New acquisition and buyout denial
BioMarin paid $10 million upfront for the acquisition of Zacharon Pharmaceuticals. Additional milestone payments might pay out in the future. Zacharon has drug discovery projects and a proprietary technology relating to rare genetic mucopolysaccharidosis, or MPS, disorders. The 2013 guidance had already allotted for the acquisition.
Rumors of a possible takeover have long followed BioMarin, with potential buyers including GlaxoSmithKline (NYSE: GSK ) . CEO Jean-Jacques Bienaime told reporters at the conference this week there's no plans to sell at this time. He specifically stated that the company wouldn't accept offers of even a 25% to 30% premium.
BioMarin likes where it's going. What's taking it there? A few promising lead drugs.
GALNS near the gates
BioMarin shares shot up more than 30% intraday in November upon positive phase 3 results for GALNS, now renamed Vimizim. The drug treats the rare genetic disorder Morquio syndrome, which causes skeletal dysplasia. The potential market opportunity is estimated at $500 million to $800 million worldwide.

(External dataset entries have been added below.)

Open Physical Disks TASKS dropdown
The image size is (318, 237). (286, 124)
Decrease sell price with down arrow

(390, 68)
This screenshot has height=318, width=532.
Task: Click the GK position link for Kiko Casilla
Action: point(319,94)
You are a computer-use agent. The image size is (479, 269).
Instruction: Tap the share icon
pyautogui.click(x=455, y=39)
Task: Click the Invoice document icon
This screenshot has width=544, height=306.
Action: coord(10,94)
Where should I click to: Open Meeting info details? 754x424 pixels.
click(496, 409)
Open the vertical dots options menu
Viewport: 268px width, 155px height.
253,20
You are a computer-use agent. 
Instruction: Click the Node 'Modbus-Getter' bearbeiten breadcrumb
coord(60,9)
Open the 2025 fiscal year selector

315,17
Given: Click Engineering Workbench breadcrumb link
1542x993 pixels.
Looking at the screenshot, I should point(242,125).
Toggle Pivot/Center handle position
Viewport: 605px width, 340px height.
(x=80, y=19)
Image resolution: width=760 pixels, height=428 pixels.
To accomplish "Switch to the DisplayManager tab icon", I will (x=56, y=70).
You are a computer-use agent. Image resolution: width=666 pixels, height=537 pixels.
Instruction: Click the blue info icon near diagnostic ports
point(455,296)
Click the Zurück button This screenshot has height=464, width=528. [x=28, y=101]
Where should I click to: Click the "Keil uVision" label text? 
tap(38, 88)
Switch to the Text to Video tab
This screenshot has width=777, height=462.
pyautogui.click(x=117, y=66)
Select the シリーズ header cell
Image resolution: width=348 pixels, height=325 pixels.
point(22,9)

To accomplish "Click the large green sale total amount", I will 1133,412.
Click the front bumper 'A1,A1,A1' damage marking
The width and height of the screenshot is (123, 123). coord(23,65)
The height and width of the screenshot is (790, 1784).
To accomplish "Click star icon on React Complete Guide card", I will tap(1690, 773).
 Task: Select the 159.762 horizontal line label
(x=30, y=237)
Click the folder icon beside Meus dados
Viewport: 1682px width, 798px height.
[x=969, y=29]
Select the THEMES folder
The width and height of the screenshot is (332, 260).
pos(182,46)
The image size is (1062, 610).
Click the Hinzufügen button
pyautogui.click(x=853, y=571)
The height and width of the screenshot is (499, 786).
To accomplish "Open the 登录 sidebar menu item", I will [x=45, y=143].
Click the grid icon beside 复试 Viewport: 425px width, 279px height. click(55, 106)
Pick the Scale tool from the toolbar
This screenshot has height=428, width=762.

The company already had meetings with the Food and Drug Administration and European Medicines Agency, and market authorization applications will begin in the first quarter. If the FDA gives Vimizim priority review and doesn't impose any delays, the approval could come by year's end.
Potential label expansions could come from the additional Vimizim trials wrapping up this year. BioMarin is testing the drug in patients under the age of 5 and in those with limited ambulation.
BioMarin's approved drug Kruvan treats the genetic metabolic disorder phenylketonuria, or PKU. But Kruvan's only effective in a small percentage of patients. Pipeline project PEG-PAL offers a treatment alternative that has proven to work better for more people.
BioMarin reported positive phase 2 results for PEG-PAL last fall, and will meet with the FDA to discuss them in the first quarter. Phase 3 trial should initiate in the second quarter. PEG-PAL's success could mean cannibalization for Kruvan, which earned $36.4 million in the third quarter, but it's worth it for the larger market potential.
BMN-673 will report phase 1/2 trial results during the second quarter. The drug belongs to the PARP inhibitor class and treats genetically defined cancers, including acute myeloid leukemia, or AML. Early trial data seems promising and showed that BMN-673 was far more potent than AstraZeneca's (NYSE: AZN ) olaparib, which ceased after phase 2 trials.
Foolish bottom line
BioMarin's business revolves around orphan drugs that earn low by nature. Four drugs have reached market, including Kruvan. But the rising batch of treatments deserves a degree of excitement for their expansion potential. It's bound to be a big year for BioMarin.